- _What you have to do_: Below are some records. Return exactly the lines from the one containing "Where should I click to: Open the About" through the one containing "Click the Apple platform", both included, and only those.

═════ Exercise input ═════

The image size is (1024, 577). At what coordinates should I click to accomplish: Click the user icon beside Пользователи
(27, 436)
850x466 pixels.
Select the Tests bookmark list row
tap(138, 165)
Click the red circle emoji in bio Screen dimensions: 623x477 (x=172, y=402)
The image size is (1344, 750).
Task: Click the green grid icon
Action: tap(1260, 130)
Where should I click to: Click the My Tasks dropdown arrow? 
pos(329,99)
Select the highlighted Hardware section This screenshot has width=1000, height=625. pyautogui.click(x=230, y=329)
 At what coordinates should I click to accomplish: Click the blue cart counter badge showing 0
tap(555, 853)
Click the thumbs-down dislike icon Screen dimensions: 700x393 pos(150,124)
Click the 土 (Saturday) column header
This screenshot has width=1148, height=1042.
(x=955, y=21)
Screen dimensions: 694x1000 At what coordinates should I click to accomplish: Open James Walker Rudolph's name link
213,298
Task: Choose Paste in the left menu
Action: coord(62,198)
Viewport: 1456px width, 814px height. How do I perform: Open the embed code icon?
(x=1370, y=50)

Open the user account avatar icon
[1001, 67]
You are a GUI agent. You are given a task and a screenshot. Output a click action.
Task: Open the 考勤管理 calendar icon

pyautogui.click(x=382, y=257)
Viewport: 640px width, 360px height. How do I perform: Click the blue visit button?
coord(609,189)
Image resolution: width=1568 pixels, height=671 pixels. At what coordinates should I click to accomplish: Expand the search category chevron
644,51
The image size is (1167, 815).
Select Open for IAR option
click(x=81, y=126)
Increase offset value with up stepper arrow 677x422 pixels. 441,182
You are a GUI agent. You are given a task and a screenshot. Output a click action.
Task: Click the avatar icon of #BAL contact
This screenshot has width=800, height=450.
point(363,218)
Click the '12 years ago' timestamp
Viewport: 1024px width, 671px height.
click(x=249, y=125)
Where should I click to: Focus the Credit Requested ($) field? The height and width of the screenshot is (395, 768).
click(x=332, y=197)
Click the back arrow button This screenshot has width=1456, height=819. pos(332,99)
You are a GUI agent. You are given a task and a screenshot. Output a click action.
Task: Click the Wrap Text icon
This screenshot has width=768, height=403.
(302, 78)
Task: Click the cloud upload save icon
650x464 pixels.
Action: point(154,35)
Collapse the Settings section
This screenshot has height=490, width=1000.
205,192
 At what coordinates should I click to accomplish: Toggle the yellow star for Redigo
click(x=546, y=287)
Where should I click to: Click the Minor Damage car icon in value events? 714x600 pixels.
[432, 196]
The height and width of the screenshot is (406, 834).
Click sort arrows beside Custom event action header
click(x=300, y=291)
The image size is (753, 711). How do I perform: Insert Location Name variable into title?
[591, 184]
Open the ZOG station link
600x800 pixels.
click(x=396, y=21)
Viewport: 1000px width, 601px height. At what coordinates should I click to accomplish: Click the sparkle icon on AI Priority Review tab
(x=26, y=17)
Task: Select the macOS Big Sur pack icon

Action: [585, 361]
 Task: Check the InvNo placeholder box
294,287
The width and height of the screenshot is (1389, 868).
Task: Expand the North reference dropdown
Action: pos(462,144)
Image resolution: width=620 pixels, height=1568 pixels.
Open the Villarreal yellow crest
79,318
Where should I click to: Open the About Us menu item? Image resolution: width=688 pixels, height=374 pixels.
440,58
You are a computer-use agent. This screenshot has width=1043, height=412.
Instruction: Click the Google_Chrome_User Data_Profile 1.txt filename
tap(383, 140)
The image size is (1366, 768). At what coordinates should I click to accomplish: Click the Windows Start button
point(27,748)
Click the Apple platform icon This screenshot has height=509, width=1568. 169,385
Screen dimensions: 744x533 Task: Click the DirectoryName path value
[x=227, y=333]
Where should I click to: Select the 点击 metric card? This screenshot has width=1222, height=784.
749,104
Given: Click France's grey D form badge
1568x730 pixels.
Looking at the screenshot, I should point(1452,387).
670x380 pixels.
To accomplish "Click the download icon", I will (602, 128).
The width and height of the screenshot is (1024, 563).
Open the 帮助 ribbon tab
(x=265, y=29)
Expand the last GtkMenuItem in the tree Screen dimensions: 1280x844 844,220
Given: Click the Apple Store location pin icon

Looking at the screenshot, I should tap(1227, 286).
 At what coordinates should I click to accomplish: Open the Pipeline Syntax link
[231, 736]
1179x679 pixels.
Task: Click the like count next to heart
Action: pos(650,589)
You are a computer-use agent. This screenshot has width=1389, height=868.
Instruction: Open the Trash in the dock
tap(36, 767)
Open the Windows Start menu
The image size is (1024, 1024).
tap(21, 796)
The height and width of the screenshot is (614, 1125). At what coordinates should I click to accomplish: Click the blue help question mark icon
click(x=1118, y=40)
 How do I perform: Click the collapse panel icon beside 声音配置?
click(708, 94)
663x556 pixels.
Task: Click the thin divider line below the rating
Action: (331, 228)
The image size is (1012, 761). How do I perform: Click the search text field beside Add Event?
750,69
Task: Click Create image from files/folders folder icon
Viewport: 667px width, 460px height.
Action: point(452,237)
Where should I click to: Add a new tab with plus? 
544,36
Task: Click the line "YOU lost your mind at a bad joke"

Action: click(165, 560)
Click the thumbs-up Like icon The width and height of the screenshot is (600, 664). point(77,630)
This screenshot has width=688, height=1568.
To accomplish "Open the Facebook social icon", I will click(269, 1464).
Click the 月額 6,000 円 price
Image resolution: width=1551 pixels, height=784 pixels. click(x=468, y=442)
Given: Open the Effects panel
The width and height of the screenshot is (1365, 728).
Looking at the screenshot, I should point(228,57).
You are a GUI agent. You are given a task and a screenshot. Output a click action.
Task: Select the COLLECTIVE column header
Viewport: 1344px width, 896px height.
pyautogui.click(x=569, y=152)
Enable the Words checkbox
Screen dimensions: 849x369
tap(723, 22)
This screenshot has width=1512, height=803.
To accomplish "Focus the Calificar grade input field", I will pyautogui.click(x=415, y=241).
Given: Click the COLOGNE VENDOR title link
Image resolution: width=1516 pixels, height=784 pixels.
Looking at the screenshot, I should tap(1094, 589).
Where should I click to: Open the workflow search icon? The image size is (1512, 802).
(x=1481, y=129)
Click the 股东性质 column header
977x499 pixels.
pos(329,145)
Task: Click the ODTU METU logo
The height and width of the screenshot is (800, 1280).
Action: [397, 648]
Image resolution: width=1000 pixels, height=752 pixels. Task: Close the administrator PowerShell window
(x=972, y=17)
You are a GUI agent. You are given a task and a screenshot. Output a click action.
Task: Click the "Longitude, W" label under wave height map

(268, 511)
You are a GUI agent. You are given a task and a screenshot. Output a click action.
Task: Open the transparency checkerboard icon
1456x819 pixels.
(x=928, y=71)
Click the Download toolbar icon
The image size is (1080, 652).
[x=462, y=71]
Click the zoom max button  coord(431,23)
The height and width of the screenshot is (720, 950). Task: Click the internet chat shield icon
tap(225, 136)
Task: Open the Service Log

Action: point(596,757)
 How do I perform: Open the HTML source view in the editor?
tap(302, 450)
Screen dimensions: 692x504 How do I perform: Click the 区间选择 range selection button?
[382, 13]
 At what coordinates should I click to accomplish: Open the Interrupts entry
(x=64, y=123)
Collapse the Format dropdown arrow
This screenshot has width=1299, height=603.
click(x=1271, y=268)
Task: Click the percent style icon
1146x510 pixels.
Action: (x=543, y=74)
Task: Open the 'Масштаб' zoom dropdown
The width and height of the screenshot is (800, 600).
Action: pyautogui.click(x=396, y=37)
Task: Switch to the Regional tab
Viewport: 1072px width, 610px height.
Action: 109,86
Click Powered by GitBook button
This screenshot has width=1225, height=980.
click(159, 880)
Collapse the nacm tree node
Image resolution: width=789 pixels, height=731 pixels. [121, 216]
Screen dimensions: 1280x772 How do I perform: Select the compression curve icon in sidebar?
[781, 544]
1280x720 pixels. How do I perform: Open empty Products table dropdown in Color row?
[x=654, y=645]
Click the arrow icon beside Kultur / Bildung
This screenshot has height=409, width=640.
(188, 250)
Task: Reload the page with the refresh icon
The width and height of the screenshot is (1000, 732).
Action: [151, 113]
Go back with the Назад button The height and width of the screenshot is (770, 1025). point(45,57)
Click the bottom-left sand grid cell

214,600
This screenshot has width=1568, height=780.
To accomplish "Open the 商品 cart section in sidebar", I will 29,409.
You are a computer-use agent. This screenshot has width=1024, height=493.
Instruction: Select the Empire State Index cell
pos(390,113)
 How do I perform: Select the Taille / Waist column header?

═════

- _Task output_:
Where should I click to: Open the About Us menu item? Image resolution: width=688 pixels, height=374 pixels.
440,58
You are a computer-use agent. This screenshot has width=1043, height=412.
Instruction: Click the Google_Chrome_User Data_Profile 1.txt filename
tap(383, 140)
The image size is (1366, 768). At what coordinates should I click to accomplish: Click the Windows Start button
point(27,748)
Click the Apple platform icon This screenshot has height=509, width=1568. 169,385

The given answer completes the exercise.